Sapiens. De animales a dioses (Yuval Noah Harari)



Sapiens. De animales a dioses (Yuval Noah Harari, editorial Debate) es un libro provocador que ha merecido innumerables reconocimientos y halagos. Es difícil no haber leído previamente algún artículo o reseña que no nos haya puesto en contacto con las principales tesis defendidas por el autor pero, no por ello, se debe obviar la lectura directa del texto. No hay resumen que pueda suplir la riqueza del contenido del volumen, sus pequeñas anécdotas o su tono ligeramente irónico.


Entremos por tanto en materia. Partamos del nacimiento de la primera especie de homínido, mucho tiempo antes de que surgiera el primer Sapiens. Hablamos de un homo cuya principal diferencia respecto del resto de fauna sería su mayor cerebro, pero cuyas facultades físicas le ponían a merced de mamíferos mayores, más fuertes, hábiles y con sentidos más desarrollados para adaptarse a su entorno.


Pese a esa precaria posición, la familia homo se extiende en diversas especies (Neardental, Erectus, Floresiensis) para adaptarse a los diferentes entornos físicos en que vivían. Un millón y medio de años después, hace unos 350.000 años, surge una nueva especie de homo, al que llamamos inmodestamente Sapiens, en un rincón de África Oriental, que terminará tiempo después extendiéndose por todo el planeta e imponiéndose al resto de especies de su familia, llevándolas a su extinción, bien por superación biológica o por directo enfrentamiento.


Por tanto, frente a la falsa y extendida opinión de que los diferentes tipos de homínidos forman parte de una sucesión cronológica en la que cada especie es fruto de la anterior y mejora aquella, lo cierto es que las especies convivieron en el tiempo y bien podrían haber sobrevivido hasta la fecha, al igual que lo hacen los cocodrilos y los caimanes, las lombrices y los gusanos.


Pero en la familia de los homínidos tan solo el Sapiens sobrevivió y hay que dar una explicación de por qué esta especie, no mejor dotada físicamente que otras, pudo imponerse hasta el punto de superar su lugar dentro del reino animal y colocarse en la cúspide del mismo, llegando a tener la capacidad para influir en la vida del resto de formas de vida.

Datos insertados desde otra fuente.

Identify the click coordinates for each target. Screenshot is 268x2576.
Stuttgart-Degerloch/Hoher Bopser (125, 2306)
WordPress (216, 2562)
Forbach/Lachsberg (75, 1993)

La explicación de Harari es lo que denomina la revolución cognitiva, o proceso por el que los Sapiens son capaces de elaborar ideas abstractas que comparten entre ellos convirtiéndolas en algo tan creíble y real como el mundo objetivo que les rodea y que les permite colaborar y superarse de un modo que ninguna otra especie es capaz.


Pongamos el ejemplo más sencillo para entender cómo este concepto ha impregnado hasta nuestros días la vida de los Sapiens y nos ha permitido ir mucho más allá que al resto de especies o de lo que nuestras capacidades naturales nos habrían permitido: el dinero.


El dinero es un concepto que no existe en la vida real, se trata de un mecanismo de intercambio de bienes y servicios basado en la confianza de que todo el mundo lo aceptará como método de valoración y medida. Si no hay confianza, el dinero no vale nada, que es lo que ocurre en los grandes procesos inflacionarios. Pero la creencia común en el valor del dinero permite el desarrollo de unas redes de comercio que potencian la riqueza de las naciones, favorecen el progreso material, científico, o artístico. Sin la creencia en el dinero viviríamos de lo que fuéramos capaces de producir o intercambiar con el fruto de nuestro trabajo en un pequeño y estrecho mercado local. La creencia común en el dinero nos hace más flexibles, nos permite acometer empresas mayores, nos aleja definitivamente del resto de la creación.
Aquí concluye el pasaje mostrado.